§ PROBLEM
There is one span to output from the data below: the lines starting at the line with "Viewport: 1212px width, 676px height." and ending at the line with "Given: Click the Apply Filters button". Output it exactly, ends included, nothing more.

[Stored items]
□ □ □ □
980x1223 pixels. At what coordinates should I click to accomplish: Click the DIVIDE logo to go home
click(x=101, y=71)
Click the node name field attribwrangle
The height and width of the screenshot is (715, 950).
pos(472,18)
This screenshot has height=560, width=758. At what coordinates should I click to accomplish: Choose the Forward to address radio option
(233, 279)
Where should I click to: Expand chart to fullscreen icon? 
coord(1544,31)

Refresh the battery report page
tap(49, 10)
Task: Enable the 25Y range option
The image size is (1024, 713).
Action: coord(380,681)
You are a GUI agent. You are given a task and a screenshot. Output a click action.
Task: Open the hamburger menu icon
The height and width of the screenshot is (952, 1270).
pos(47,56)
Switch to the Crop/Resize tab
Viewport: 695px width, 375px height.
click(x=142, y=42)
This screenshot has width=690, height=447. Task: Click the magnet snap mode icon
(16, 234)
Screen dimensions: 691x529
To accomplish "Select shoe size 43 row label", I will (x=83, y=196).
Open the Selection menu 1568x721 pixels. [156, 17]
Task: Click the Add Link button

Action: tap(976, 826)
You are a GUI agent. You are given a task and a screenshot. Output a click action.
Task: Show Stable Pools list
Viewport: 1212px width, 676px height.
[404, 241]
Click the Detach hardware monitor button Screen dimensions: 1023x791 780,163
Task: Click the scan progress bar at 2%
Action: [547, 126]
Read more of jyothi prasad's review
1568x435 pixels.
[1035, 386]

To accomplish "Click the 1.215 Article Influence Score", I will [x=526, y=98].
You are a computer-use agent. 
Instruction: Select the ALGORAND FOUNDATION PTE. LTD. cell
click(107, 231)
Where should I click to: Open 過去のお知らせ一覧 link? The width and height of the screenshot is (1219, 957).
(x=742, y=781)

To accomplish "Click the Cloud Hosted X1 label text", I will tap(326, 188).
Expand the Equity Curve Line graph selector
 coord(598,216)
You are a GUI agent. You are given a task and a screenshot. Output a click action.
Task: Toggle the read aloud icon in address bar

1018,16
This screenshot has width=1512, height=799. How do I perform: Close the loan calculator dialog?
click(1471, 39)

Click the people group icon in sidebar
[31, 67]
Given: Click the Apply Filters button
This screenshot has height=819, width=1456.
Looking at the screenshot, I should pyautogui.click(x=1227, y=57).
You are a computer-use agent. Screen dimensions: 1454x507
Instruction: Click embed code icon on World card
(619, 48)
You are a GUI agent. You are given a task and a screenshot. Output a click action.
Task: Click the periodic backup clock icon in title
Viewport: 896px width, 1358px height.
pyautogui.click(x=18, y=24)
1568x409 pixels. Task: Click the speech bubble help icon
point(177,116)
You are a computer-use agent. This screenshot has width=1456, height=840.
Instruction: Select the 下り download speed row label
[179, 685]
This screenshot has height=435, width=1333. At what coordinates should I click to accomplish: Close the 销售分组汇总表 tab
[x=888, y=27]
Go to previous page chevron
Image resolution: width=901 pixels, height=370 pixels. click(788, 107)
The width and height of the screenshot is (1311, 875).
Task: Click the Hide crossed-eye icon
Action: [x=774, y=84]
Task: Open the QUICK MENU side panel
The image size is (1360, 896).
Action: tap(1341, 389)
□ □ □ □
§ ANSWER SECTION
Viewport: 1212px width, 676px height.
[404, 241]
Click the Detach hardware monitor button Screen dimensions: 1023x791 780,163
Task: Click the scan progress bar at 2%
Action: [547, 126]
Read more of jyothi prasad's review
1568x435 pixels.
[1035, 386]

To accomplish "Click the 1.215 Article Influence Score", I will [x=526, y=98].
You are a computer-use agent. 
Instruction: Select the ALGORAND FOUNDATION PTE. LTD. cell
click(107, 231)
Where should I click to: Open 過去のお知らせ一覧 link? The width and height of the screenshot is (1219, 957).
(x=742, y=781)

To accomplish "Click the Cloud Hosted X1 label text", I will tap(326, 188).
Expand the Equity Curve Line graph selector
 coord(598,216)
You are a GUI agent. You are given a task and a screenshot. Output a click action.
Task: Toggle the read aloud icon in address bar

1018,16
This screenshot has width=1512, height=799. How do I perform: Close the loan calculator dialog?
click(1471, 39)

Click the people group icon in sidebar
[31, 67]
Given: Click the Apply Filters button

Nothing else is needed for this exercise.